What, with Fate-like persistency, has raised real wages since they consisted in the daily find of toads or lizards, which may take up all a Digger Indian’s time, is, in Malthus’ language, “accidents.” Some of these accidents were blessings very terribly disguised. One of the most important was the Black Death, which killed serfdom throughout the greater part of Europe, by reducing the number of laborers, and exciting such competition for their services that they could no longer be kept from migrating in search of high wages. Such “accidents” would do the laborer no permanent good, if he were quite the shiftless being which some bourgeois writers represent him. But, though generally ignorant and stupid, he has certain “strong instincts and plain rules,” which serve his turn. He will not work for less (real) wages than he is used to getting. Even down to the state of chattel slavery we can see this. Coolies may work for rice gruel; but it would never do not to make negro slaves more comfortable than many white men are. The “standard of comfort” among laborers, raised, from time to time, by “fortunate accidents,” and kept from falling by strikes, peasant insurrections, increase of continence, in short by the laborer’s determination to keep it up at whatever hazard, has been the guarantee of progress; for it is these struggles which increase knowledge.

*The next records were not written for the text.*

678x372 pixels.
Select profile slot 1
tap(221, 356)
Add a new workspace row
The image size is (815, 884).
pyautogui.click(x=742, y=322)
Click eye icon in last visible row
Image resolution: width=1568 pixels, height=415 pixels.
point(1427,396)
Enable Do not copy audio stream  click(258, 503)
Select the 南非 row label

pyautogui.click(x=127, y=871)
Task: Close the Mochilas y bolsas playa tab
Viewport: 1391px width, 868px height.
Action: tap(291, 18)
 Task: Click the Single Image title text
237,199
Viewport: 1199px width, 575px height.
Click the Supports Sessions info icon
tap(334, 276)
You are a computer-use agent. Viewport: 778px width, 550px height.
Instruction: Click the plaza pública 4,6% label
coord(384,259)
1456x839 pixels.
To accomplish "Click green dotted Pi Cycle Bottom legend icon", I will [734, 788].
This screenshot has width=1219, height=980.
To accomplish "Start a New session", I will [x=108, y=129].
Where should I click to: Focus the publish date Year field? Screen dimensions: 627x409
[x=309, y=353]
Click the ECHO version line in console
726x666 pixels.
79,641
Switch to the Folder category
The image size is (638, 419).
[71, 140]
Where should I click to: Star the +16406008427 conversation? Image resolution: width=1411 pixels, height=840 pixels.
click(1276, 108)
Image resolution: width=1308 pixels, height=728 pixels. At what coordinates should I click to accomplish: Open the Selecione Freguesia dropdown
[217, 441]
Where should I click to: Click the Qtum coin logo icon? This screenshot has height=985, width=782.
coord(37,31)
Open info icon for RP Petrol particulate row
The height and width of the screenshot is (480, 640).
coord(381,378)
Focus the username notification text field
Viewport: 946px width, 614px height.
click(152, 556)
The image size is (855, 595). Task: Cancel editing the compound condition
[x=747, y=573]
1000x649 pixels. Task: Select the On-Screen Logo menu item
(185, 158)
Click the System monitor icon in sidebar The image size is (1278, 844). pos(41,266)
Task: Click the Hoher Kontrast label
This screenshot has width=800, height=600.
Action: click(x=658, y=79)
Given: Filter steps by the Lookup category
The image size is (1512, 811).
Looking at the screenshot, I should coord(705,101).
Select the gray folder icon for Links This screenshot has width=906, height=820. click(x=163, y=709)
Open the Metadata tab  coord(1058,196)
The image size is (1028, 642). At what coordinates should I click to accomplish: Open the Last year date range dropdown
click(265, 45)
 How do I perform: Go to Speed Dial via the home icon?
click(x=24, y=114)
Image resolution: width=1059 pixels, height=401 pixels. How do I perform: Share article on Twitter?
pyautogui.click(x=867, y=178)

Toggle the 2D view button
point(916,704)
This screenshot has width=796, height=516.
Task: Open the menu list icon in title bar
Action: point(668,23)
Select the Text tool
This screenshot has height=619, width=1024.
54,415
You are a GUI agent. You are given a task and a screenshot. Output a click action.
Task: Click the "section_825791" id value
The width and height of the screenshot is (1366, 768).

Examples of the “accidents” are numerous. The breaking up of the Roman Empire killed chattel slavery, which requires extradition not to be obtained under the loose rule of the Barbarians. The restoration of slavery, though favored by circumstances in the colonies, had been stoutly withstood, and, in Malthus’ time, was evidently failing. The discovery of America, by relieving pressure in Europe, raised the standard of comfort there; and legalization of Trades’ Unions is evidence that it will not fall. The French Revolution made the peasants landowners, and the restored Bourbon dared not rob them; etc. Evidently, Malthus’ economy is not a dismal science. Believing a high standard of comfort the condition of social improvement, he was no prophet of “parsimony.” He encouraged, indeed, saving by retrenchment of expenses upon the lower appetites; but with a view to enjoyment, not mere money-making. The English proletaire who denies himself gin, if at all, that he may have good clothes, a furnished house, a lease, a library, is wiser than the French peasant who lives on black bread that he may buy more land. Malthus went further than perhaps any economist reckoned “orthodox” in recognition of the great truth that exchange is the chief source of riches and that starving to get ahead of each other, like the Coolies and the Jews in many places, makes all the people absolutely poor whomever it makes relatively rich. Thus his view of “progress and poverty” differed from Ricardo’s, it has been said, as Arminianism from Calvinism. Malthus refers everything to the individual, Ricardo to certain institutions, such as land ownership, which he took for granted. In the minds of Socialists, Ricardo’s principles tend to passive reliance on the Omnipotent Goodness of the State, those of Malthus to repudiation of the State, or Anarchism.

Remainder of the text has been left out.